TEXT BLOCK:
::::::::

# Deathwatch Kill Team: Velox Mors



## CadoAngelus (Oct 10, 2010)

So, recently I started playing the Deathwatch RP with a couple of people, and where I was into Warhammer 40K as it was (collecting Black Templars), playing the RP got me back into the hobby.

As a small project, I created set out to create a model to represent my Char, a Black Templar Assault Marine. My brother who started playing the game with me asked if I could create his char as a model too, so I did, an Ultramarine Librarian.

Now I've found me feet again in the precision art of painting miniscule artefacts and purity seals I had a serge of eagerness where I want to create the RP groups Kill Team as a squad.

::::::::

EXTRACTED INFORMATION:
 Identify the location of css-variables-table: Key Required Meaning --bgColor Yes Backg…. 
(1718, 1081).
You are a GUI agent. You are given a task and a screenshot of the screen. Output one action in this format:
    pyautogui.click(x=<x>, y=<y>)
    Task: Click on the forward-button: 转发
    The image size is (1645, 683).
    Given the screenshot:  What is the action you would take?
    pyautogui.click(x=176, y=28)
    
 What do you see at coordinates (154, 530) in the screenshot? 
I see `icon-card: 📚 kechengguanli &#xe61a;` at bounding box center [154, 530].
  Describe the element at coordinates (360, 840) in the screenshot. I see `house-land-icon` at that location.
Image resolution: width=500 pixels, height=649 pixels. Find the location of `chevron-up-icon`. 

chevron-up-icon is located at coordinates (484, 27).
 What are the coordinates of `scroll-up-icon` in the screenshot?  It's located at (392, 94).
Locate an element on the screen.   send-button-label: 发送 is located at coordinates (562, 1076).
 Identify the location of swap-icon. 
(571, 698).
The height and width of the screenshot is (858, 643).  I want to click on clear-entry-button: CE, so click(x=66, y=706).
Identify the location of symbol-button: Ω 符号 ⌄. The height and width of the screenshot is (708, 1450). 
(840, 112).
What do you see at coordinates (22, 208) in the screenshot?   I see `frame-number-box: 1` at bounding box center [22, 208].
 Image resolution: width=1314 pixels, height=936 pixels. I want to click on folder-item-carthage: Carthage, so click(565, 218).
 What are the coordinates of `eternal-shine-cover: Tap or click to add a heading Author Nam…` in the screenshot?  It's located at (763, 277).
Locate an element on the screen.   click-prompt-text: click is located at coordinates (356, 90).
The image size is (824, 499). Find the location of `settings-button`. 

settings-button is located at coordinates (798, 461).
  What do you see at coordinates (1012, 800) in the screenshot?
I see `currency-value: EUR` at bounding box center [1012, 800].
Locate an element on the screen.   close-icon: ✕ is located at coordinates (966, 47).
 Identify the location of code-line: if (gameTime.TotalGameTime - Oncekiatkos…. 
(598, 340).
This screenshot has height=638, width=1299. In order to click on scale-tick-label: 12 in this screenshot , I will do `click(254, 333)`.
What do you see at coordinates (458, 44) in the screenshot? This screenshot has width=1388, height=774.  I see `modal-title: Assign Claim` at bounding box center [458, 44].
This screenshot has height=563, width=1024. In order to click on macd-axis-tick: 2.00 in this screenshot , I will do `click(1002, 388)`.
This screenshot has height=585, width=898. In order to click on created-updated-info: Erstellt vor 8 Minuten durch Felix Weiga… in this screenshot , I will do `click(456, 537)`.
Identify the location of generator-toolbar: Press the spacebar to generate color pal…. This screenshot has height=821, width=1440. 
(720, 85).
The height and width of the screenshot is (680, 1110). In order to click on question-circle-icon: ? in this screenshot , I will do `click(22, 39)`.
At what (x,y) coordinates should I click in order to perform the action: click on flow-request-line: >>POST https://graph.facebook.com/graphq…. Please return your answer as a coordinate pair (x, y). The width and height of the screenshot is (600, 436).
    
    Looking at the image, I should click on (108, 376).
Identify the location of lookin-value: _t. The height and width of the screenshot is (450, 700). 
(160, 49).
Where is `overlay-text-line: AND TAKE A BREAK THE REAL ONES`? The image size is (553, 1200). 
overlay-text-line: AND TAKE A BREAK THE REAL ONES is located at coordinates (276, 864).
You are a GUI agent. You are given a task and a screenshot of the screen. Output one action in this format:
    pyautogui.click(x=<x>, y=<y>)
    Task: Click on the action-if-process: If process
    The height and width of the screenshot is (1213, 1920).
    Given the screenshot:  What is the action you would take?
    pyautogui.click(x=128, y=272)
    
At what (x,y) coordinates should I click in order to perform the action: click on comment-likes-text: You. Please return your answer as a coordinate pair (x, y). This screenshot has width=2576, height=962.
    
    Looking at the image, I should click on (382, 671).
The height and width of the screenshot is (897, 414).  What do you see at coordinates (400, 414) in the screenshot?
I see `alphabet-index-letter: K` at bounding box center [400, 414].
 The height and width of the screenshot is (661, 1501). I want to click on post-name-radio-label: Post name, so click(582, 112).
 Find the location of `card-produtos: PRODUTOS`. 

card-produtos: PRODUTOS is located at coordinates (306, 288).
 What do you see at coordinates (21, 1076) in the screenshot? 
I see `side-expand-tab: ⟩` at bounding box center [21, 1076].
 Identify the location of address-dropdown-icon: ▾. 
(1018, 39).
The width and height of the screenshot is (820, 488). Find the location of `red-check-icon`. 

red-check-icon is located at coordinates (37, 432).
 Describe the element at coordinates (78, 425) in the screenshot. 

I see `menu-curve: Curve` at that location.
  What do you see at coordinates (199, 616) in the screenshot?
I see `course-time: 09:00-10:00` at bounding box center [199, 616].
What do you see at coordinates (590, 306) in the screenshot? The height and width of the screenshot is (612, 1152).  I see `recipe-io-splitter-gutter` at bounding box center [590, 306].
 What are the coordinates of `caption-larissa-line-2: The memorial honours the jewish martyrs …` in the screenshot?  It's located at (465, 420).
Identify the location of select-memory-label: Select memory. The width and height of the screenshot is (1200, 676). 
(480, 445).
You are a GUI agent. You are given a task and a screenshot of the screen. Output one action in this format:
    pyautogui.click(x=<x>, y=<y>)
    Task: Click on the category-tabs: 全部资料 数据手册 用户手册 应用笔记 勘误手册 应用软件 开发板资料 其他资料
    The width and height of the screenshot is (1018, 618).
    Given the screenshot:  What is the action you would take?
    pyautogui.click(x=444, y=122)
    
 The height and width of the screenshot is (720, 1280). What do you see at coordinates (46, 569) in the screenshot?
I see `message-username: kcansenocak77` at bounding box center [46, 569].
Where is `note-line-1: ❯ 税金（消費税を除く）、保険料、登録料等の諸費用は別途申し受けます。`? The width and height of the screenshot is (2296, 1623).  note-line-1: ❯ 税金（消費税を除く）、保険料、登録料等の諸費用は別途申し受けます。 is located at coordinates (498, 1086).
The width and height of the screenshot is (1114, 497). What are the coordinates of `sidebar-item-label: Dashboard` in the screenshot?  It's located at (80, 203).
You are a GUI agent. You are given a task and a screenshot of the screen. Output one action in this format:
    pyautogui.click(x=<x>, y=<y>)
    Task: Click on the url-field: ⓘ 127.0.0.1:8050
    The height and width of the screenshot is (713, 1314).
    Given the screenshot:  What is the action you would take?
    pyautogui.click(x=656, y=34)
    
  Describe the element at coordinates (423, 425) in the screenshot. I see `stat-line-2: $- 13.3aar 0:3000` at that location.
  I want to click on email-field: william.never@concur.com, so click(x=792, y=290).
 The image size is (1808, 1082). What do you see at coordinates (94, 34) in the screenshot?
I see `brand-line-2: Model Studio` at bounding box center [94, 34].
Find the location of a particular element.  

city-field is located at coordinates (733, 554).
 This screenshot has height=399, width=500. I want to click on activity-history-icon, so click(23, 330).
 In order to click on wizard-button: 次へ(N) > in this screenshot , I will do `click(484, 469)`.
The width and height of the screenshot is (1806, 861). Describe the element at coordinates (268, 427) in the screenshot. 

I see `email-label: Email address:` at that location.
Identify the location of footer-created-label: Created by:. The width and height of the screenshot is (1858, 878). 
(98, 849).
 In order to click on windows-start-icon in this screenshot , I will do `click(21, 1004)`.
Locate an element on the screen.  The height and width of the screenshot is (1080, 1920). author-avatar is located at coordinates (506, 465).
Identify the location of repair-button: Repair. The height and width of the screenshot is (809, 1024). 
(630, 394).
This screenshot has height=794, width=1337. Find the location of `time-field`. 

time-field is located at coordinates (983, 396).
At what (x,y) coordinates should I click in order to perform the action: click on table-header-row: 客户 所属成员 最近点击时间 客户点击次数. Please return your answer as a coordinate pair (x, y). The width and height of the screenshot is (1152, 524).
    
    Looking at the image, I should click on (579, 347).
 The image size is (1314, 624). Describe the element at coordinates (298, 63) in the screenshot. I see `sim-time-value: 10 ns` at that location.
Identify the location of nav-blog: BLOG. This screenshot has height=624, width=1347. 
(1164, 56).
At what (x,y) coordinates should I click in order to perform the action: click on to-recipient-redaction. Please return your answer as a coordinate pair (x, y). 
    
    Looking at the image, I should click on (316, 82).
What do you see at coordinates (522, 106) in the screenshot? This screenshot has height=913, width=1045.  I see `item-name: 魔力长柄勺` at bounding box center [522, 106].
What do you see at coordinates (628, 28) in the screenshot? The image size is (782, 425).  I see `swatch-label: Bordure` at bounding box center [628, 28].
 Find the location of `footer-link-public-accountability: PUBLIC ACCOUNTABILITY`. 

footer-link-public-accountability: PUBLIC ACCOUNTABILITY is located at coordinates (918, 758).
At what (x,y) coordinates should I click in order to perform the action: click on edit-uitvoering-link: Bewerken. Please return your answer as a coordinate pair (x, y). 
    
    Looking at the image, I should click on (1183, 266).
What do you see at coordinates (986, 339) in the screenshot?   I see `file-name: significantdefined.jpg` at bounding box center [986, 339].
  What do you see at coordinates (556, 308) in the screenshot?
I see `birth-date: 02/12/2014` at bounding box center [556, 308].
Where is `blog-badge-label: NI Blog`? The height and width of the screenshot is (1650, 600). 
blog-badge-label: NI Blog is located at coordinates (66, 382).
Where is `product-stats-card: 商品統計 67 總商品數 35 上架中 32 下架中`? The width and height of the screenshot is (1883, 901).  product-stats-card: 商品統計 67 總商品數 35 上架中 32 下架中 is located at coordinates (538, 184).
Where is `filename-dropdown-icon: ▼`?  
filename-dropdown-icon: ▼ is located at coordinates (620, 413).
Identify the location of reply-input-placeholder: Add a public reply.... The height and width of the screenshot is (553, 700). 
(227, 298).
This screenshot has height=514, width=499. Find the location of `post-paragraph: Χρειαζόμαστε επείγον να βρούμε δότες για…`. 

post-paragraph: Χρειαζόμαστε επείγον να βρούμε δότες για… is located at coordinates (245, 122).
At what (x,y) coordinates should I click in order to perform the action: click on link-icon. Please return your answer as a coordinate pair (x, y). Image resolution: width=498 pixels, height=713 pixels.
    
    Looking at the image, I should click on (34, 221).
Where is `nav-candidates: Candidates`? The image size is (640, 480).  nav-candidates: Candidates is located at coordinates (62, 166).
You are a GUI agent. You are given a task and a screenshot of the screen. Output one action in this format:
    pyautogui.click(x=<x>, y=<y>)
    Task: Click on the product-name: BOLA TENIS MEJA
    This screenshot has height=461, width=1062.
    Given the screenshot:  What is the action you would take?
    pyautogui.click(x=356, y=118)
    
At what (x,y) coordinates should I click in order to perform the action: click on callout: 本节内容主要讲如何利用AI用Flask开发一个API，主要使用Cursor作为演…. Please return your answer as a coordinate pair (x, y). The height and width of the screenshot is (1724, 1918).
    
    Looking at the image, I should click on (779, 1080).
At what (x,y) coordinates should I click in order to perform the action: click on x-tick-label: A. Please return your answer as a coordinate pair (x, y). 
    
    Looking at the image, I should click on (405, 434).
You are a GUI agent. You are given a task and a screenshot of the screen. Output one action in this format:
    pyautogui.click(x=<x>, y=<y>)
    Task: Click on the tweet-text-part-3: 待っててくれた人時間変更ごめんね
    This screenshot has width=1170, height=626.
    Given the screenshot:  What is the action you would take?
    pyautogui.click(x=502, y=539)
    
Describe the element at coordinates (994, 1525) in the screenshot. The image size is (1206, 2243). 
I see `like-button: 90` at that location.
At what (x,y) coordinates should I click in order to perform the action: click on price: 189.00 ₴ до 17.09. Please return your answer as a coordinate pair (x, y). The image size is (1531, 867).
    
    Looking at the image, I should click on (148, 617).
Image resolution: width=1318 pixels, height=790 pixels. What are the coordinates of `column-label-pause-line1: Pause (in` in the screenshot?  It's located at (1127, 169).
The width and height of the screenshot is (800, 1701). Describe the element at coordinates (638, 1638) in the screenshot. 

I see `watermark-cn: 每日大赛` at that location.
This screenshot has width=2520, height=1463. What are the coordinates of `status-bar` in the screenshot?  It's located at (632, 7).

::::::::

WORK ORDER 1: Translate this sentence from the Deathwatch post into Spanish: "My brother who started playing the game with me asked if I could create his char as a model too, so I did, an Ultramarine Librarian."
WORK ORDER 2:
Answer these questions from the Deathwatch post:
(a) What is the name of the Kill Team in the header?
(b) Which army was the poster collecting?
(c) What model did the poster make for the brother's character?

YOUR SOLUTION 1: Mi hermano, que empezó a jugar a este juego conmigo, me preguntó si también podía crear a su personaje como miniatura, así que lo hice: un Bibliotecario de los Ultramarines.

YOUR SOLUTION 2:
(a) Velox Mors
(b) Black Templars
(c) An Ultramarine Librarian